Britain is famous for "muddling through" disasters of various scales, and for analog-era catastrophes that worked well enough because attacks tended to be localized and scale slowly. It's poorly suited for the digital era, when systems don't fail gracefully a bit at a time but crash catastrophically at high speed at global scale. Passengers are the cogs in such systems and, with the exception of a small percentage, are fungible, easily replaced because so many people either want or need to fly. Wherever distance and lack of alternatives means the airline industry as a whole - though not necessarily any one particular airline - lacks competition, increasingly crappy treatment has been the norm for a long time. A hidden factor: Bloomberg pointed out a couple of months ago that airlines make more money by selling the miles customers accrue by using their affiliated credit cards than they do selling seats.

Most of the time, things are different for the small percentage. - that is, the minority of people for whom flying is a routine. They know which comforts to arrange for themselves, they know the layouts of their most-used airports, and they generally have help from airlines who recognize that while it's easy to replace the once-a-year vacation flyer it's a lot more expensive to replace the 100,000 mile-a-year business class executive. Particularly if, as in many parts of Europe, that executive can shrug and take the train instead, though to do this you have at least to be able to exit the airport.
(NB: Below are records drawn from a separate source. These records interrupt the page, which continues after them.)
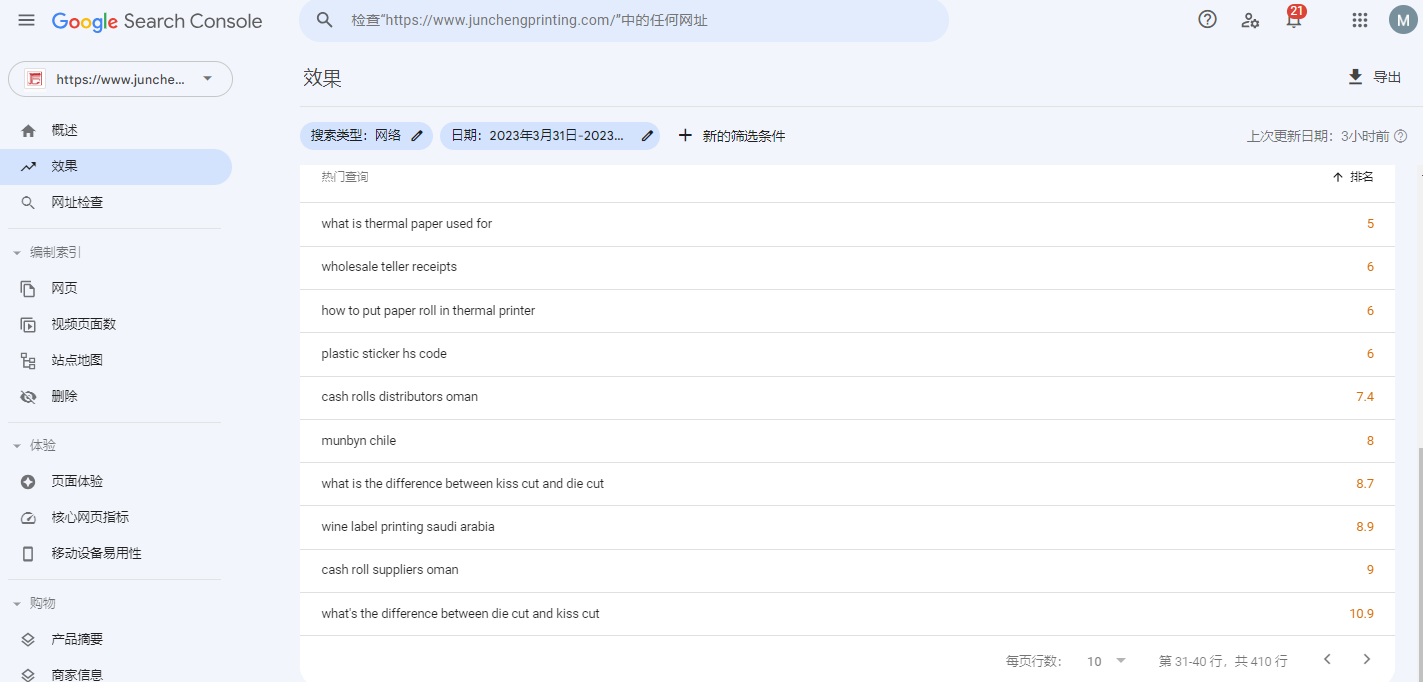Collapse the 编制索引 section

coord(17,253)
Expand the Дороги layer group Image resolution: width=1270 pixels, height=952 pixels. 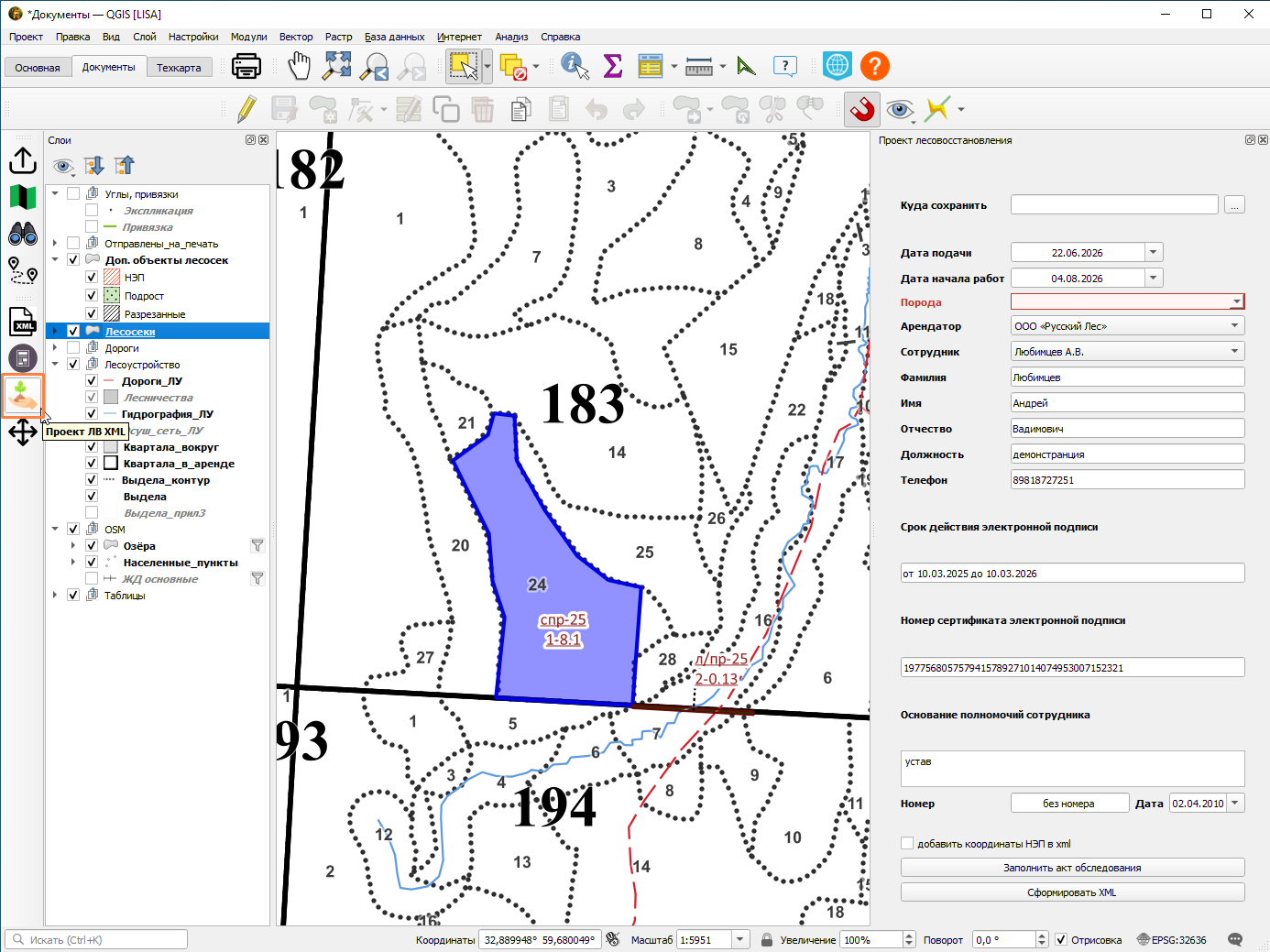[55, 348]
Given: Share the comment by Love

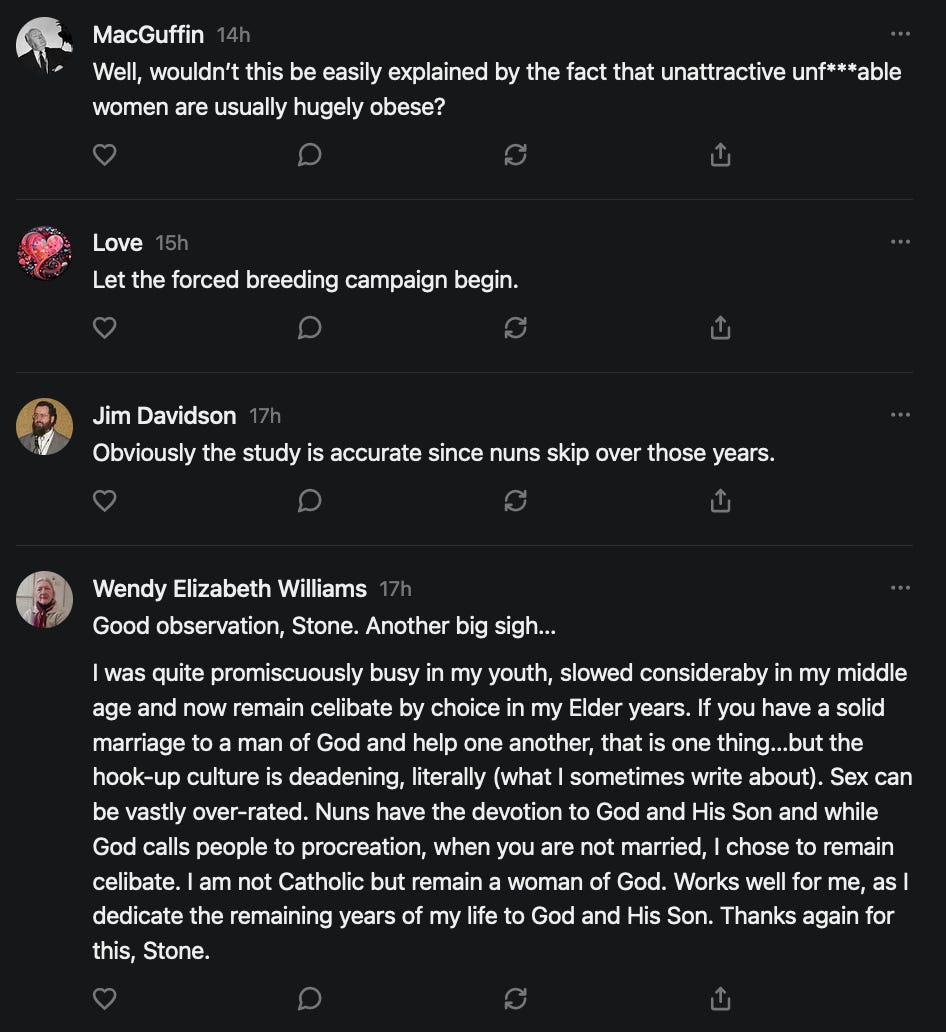Looking at the screenshot, I should [720, 328].
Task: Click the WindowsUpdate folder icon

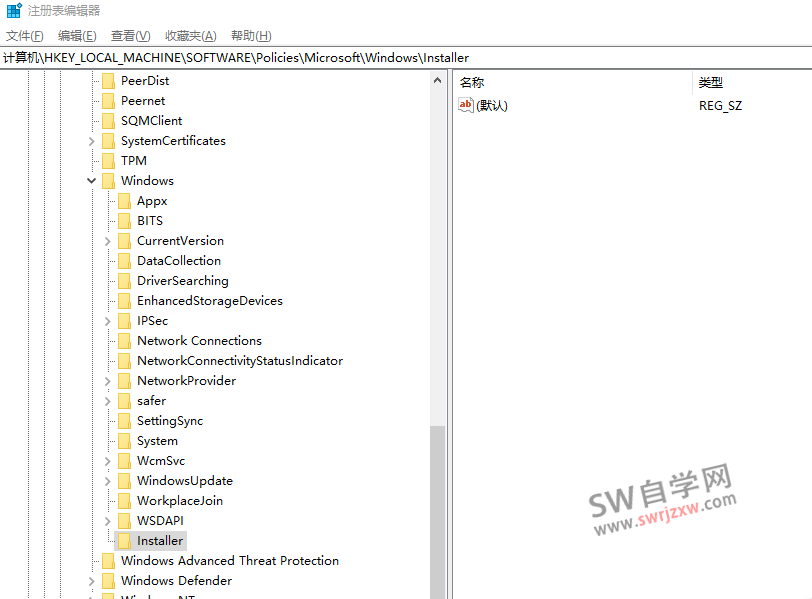Action: (x=124, y=481)
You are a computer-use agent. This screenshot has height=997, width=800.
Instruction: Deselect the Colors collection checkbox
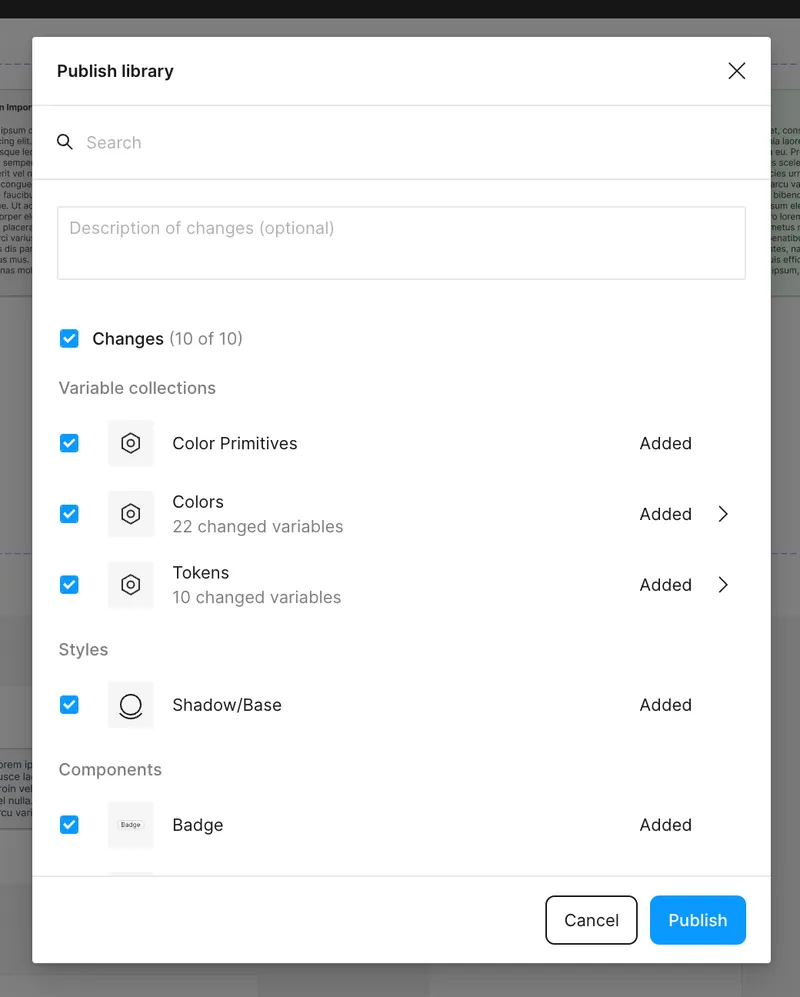[x=69, y=513]

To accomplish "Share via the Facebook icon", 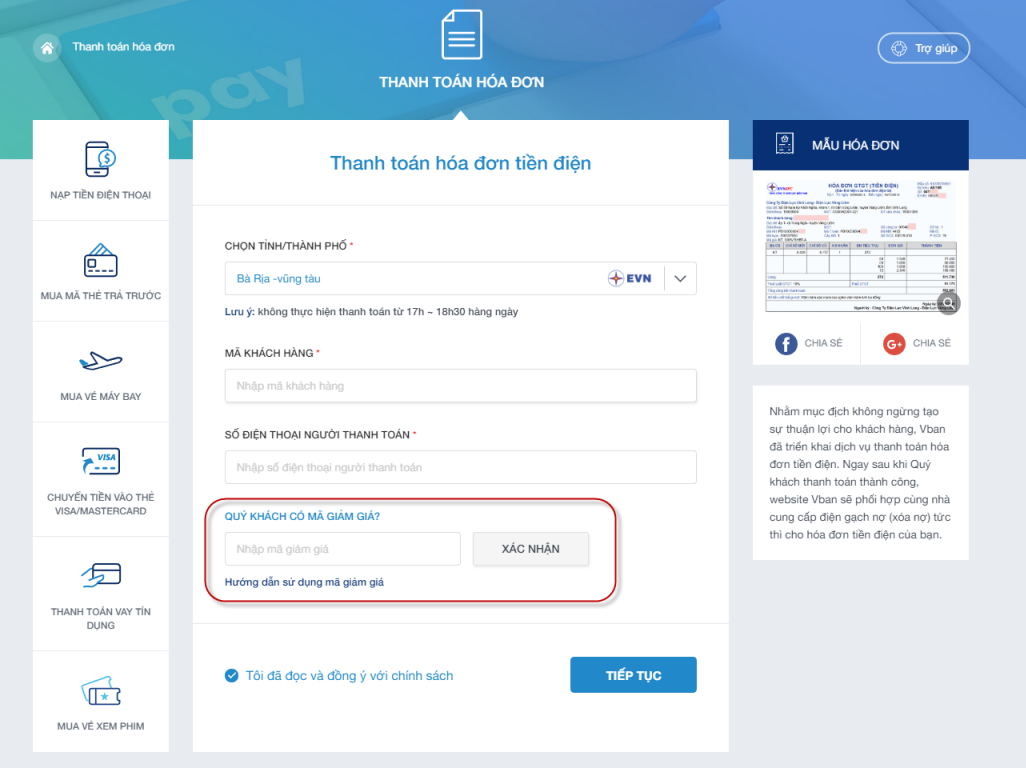I will (x=787, y=344).
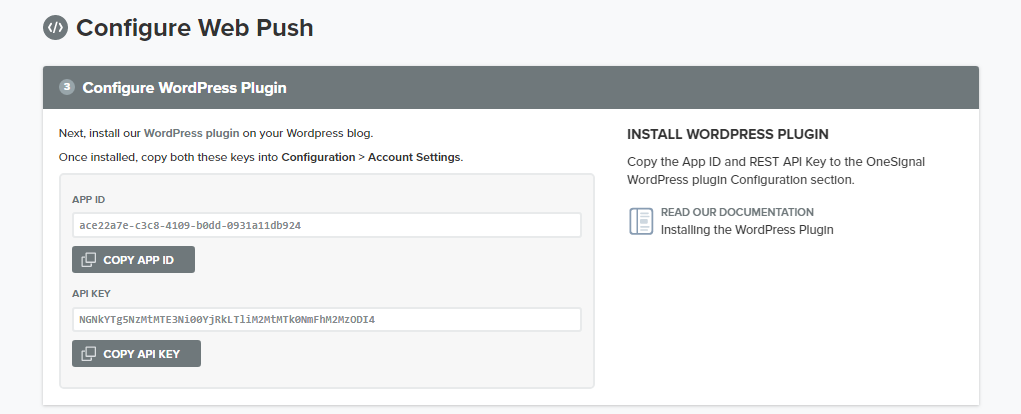The width and height of the screenshot is (1021, 414).
Task: Click the Configure Web Push page title
Action: (x=195, y=28)
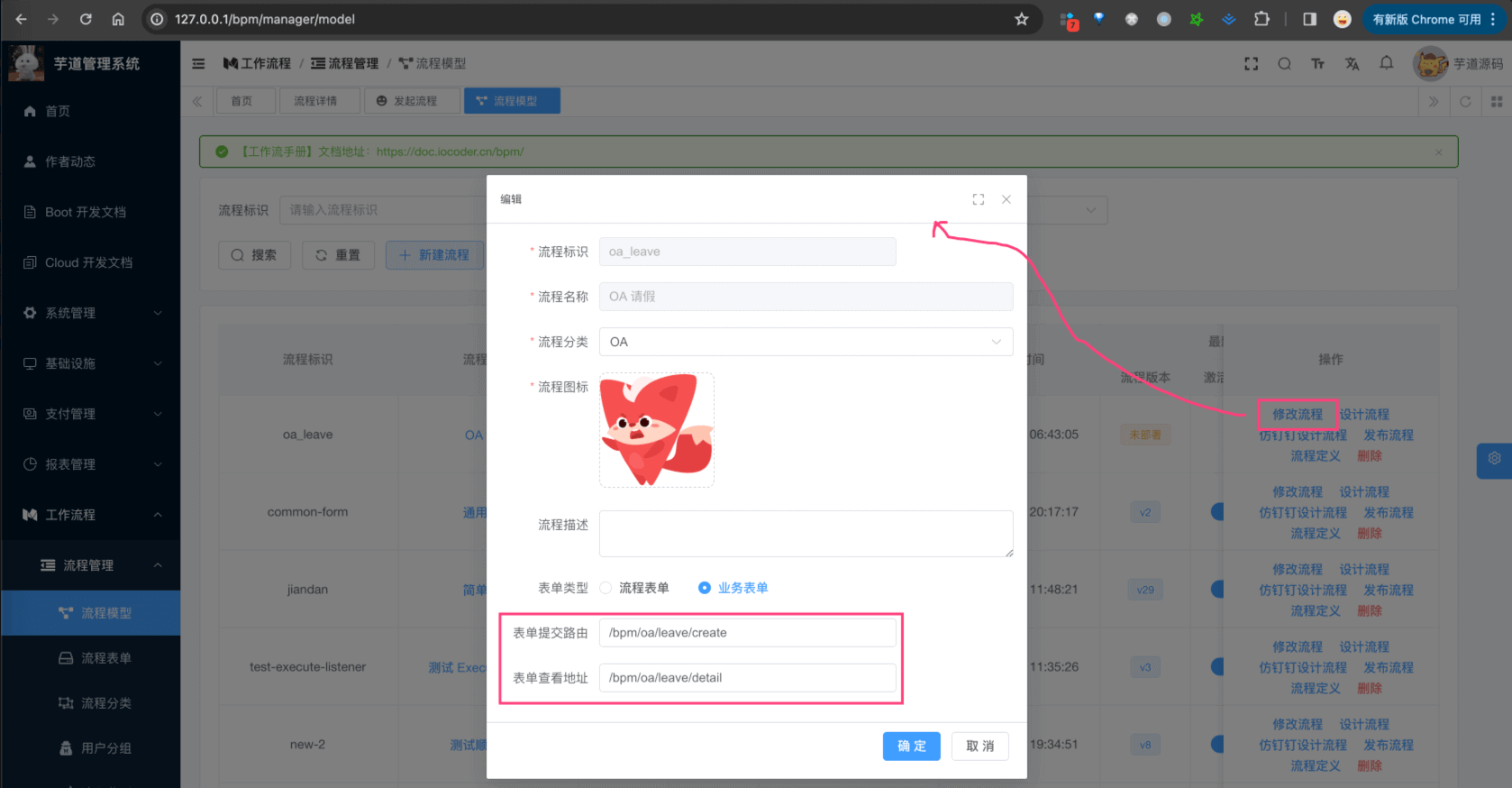Screen dimensions: 1512x788
Task: Open the notification bell
Action: coord(1386,63)
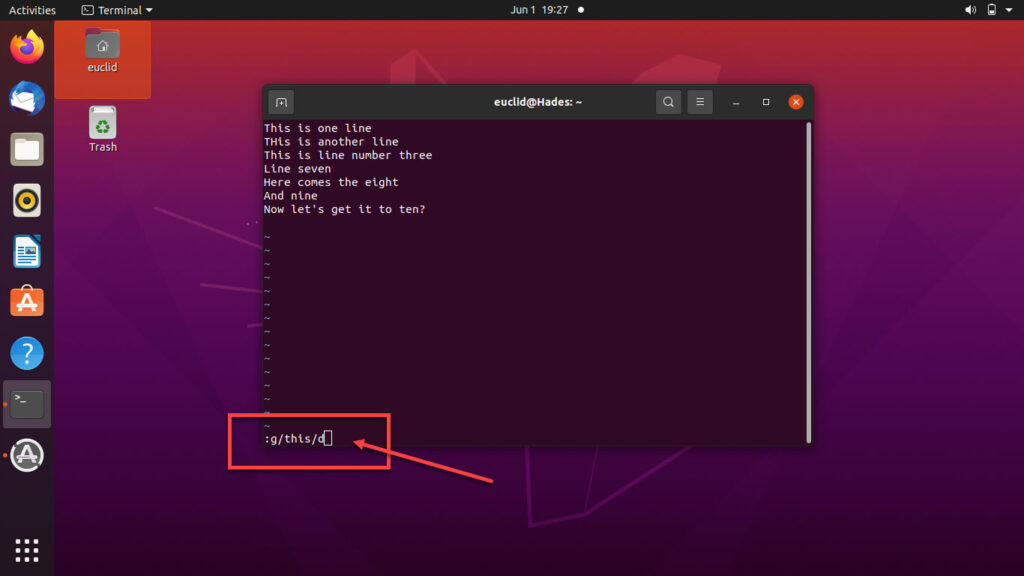Click the terminal vertical scrollbar
This screenshot has width=1024, height=576.
click(x=807, y=280)
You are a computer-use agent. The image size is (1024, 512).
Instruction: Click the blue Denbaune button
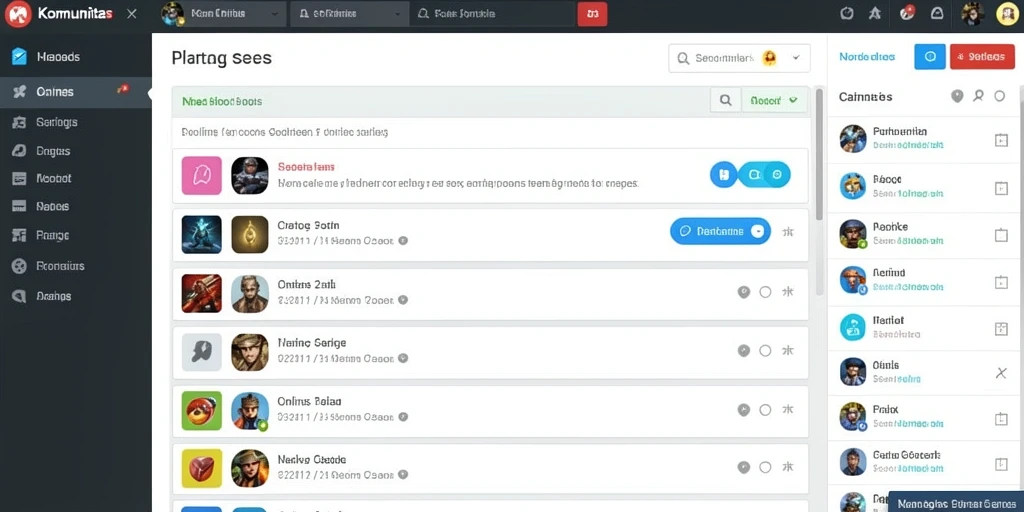pos(720,231)

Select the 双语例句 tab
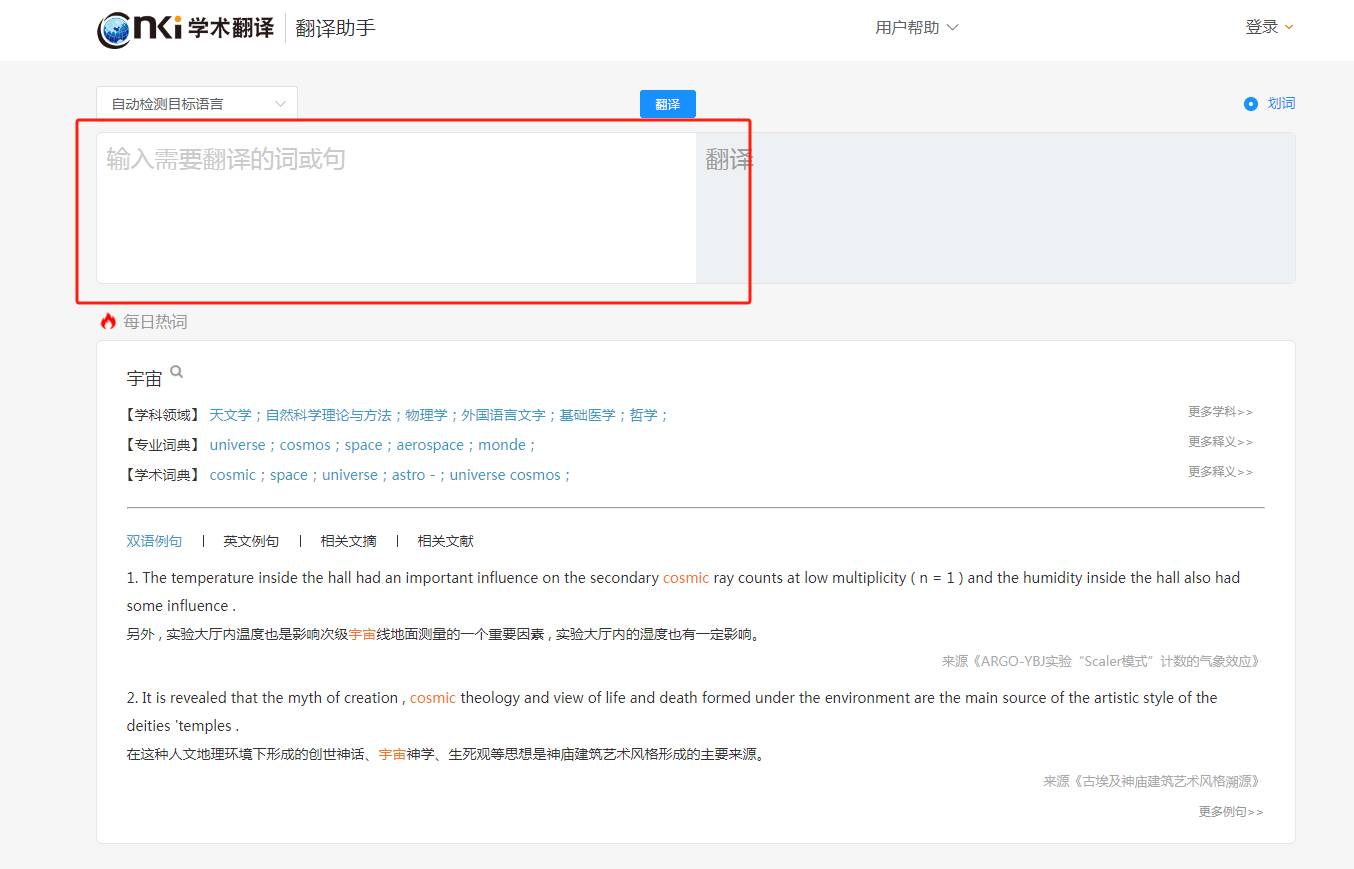[154, 540]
The point here, however, is much more about resilience. In the early days of automating airlines and airports, when the legacy systems were still in place and, crucially, staff still remembered how to use them, system failures could be managed by returning to older methods. Today, that option is gone, especially, one presumes, for Terminal 5, the newest of Heathrow's terminals, which is all electronic gates and automated transport (surrounding the inevitable giant shopping mall). We can expect many more messes like this as the Internet of Things takes shape, partly because eternally optimistic technology companies never like to admit something might go wrong with their products and help you think how to recover, and partly because all those "smart" things will add unfathomably multi-dimensional new dependencies that will be hard to understand. Think for the want of a nail writ in weird little gizmos that provide the smallest possible increment of convenience.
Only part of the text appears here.